Technical information
- Licensing authority: FCC
- Facility ID: 17022
- Class: D
- Power: 470 watts day; 19 watts night;
- Transmitter coordinates: 37°13′33.2″N 93°21′33.7″W﻿ / ﻿37.225889°N 93.359361°W
- Translator: 96.9 K245CA (Springfield)

Links
- Public license information: Public file; LMS;
- Webcast: Listen live
- Website: 969thejock.com

= KBFL (AM) =

KBFL (1060 kHz) is an AM radio station broadcasting a sports format. KBFL is also heard on translator K245CA 96.9 FM. The station is licensed to Springfield, Missouri, and is owned by Zimmer Radio of Mid-Missouri.

==History==
In 1995, the station (KTOZ) found itself at the center of an investigation about using volunteer labor.

The station throughout most of its history had an adult standards format from the Music of Your Life network. From September 1, 2013, through March 2, 2015, KBFL broadcast a smooth jazz format.

KBFL was previously owned by Meyer-Baldridge, Inc. (d/b/a Meyer Communications). On July 24, 2020, it was announced that the sports talk format on KBFL’s sister station KWTO-FM would be moving to KBFL and KBFL-FM, and that the entire group of Meyer Communications owned radio stations were being purchased by Zimmer Midwest Communications.

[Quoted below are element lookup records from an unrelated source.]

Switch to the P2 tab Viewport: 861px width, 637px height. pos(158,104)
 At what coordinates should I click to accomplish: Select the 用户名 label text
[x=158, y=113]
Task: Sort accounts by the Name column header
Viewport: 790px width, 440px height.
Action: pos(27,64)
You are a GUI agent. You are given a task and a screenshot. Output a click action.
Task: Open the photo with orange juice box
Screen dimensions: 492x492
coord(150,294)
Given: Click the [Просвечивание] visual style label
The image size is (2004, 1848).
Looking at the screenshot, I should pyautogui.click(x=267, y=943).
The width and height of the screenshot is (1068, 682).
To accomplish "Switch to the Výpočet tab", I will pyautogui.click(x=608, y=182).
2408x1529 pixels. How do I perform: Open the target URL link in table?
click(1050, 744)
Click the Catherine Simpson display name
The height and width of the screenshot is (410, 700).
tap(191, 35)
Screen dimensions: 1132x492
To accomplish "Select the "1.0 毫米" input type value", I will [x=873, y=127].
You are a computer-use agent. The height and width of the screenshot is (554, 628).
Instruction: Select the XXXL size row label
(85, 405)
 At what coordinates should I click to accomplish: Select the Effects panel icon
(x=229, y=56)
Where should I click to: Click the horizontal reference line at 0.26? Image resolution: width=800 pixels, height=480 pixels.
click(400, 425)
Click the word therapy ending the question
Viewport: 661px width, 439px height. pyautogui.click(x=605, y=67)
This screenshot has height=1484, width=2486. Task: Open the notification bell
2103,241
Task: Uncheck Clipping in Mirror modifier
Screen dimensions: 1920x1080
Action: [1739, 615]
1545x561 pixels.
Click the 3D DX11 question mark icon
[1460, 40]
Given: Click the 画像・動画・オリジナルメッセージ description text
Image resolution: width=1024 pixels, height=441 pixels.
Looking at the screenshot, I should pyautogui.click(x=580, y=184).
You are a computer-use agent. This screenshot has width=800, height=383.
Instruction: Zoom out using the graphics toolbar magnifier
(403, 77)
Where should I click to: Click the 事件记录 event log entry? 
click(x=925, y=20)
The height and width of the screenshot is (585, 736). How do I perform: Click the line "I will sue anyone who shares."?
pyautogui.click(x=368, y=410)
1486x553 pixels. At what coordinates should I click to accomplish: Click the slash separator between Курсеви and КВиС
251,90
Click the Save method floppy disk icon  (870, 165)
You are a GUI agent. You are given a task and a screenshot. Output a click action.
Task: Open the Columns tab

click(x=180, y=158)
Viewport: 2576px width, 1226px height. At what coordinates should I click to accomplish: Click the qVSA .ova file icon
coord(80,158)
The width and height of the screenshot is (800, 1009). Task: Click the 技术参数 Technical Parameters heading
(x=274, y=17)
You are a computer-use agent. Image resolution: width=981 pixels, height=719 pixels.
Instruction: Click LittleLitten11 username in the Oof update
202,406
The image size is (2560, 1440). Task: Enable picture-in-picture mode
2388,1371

KBFL began simulcasting KWTO-FM on July 30, and unveiled a new logo reflecting the new frequencies "JOCK 96.9 FM 99.9 FM 1060 AM". ESPN on air promos branded the station as “ESPN the JOCK”. As of August 7, 2020, "ESPN the JOCK" fully transitioned to KBFL and KBFL-FM and its 96.9 FM translator; 98.7 FM began broadcasting a soft rock format on August 11.